Action item:
Any image in the records is to be dropped, and everything else duplicated precisely.

Supplied entries:
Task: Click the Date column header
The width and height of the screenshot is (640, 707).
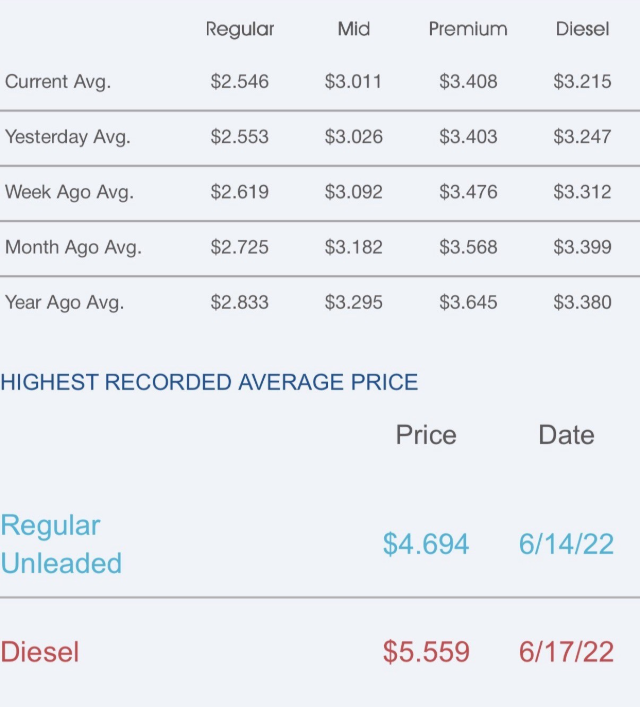Action: click(x=566, y=435)
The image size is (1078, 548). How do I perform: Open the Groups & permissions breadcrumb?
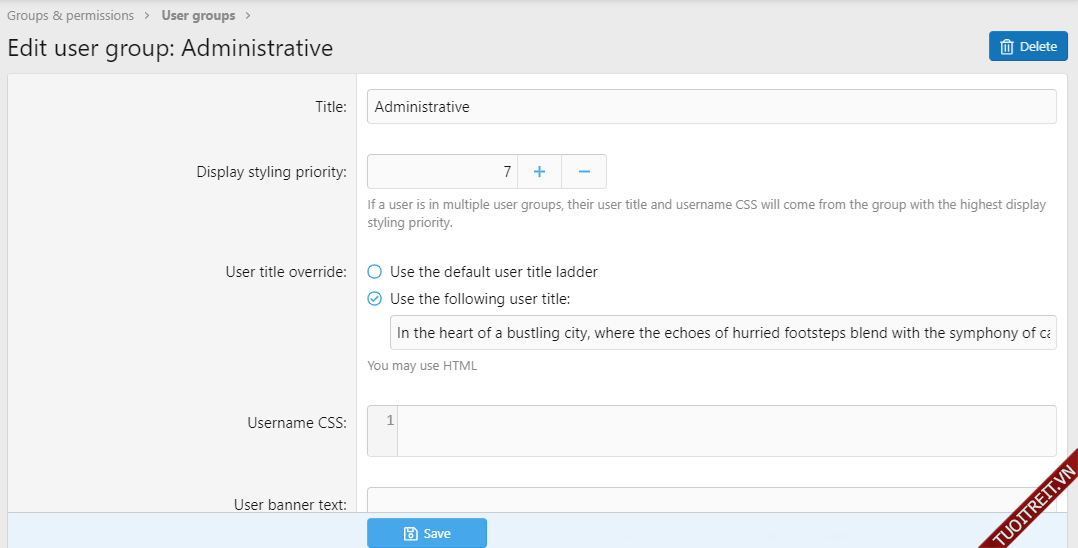click(70, 16)
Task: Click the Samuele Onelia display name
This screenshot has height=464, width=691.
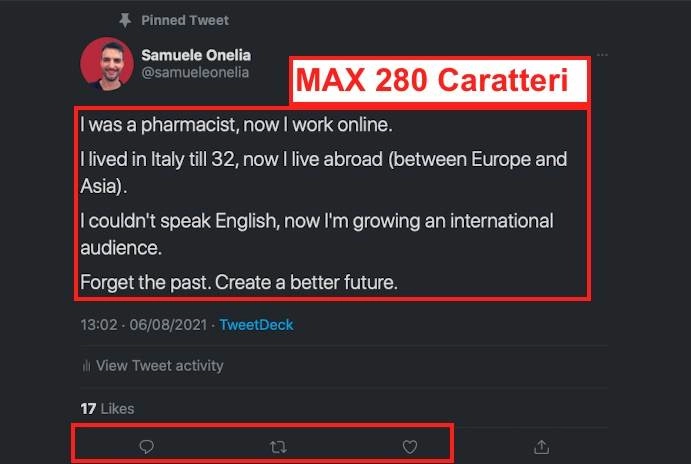Action: 194,55
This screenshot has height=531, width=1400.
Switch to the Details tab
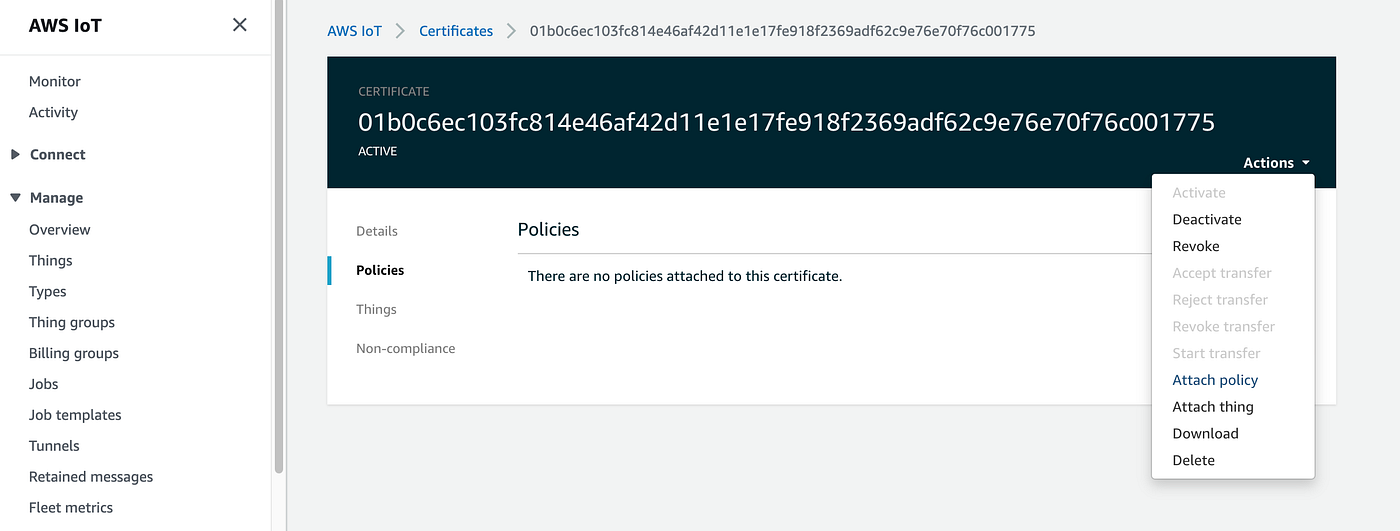click(377, 231)
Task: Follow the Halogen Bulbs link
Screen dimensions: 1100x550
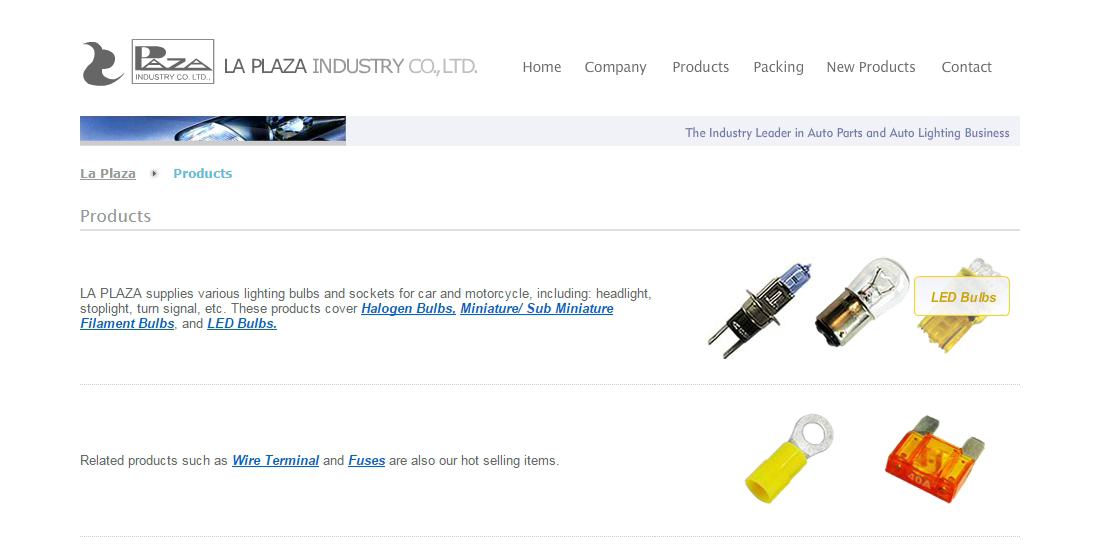Action: [408, 309]
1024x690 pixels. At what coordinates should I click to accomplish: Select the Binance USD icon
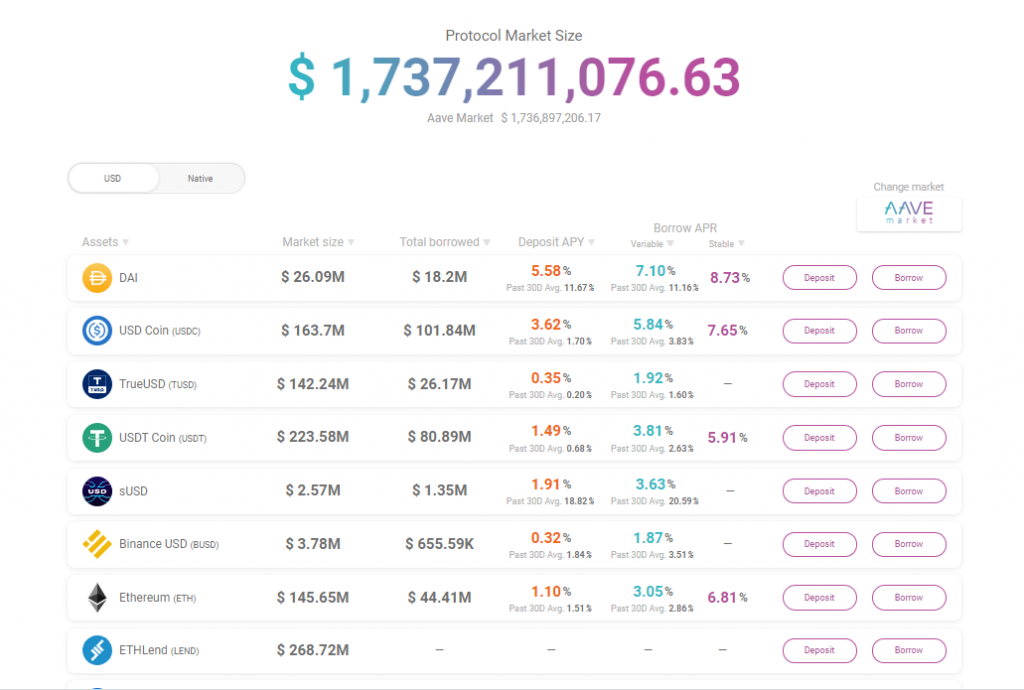pos(95,544)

Solved problem:
Task: Click the Date column header
The width and height of the screenshot is (640, 707).
Action: click(x=566, y=435)
The image size is (1078, 548). How do I perform: Open the Groups & permissions breadcrumb?
click(70, 16)
Task: Click the Samuele Onelia display name
This screenshot has height=464, width=691.
Action: 194,55
This screenshot has height=531, width=1400.
Switch to the Details tab
click(377, 231)
Task: Follow the Halogen Bulbs link
Screen dimensions: 1100x550
Action: [408, 309]
1024x690 pixels. At what coordinates should I click to accomplish: Select the Binance USD icon
pos(95,544)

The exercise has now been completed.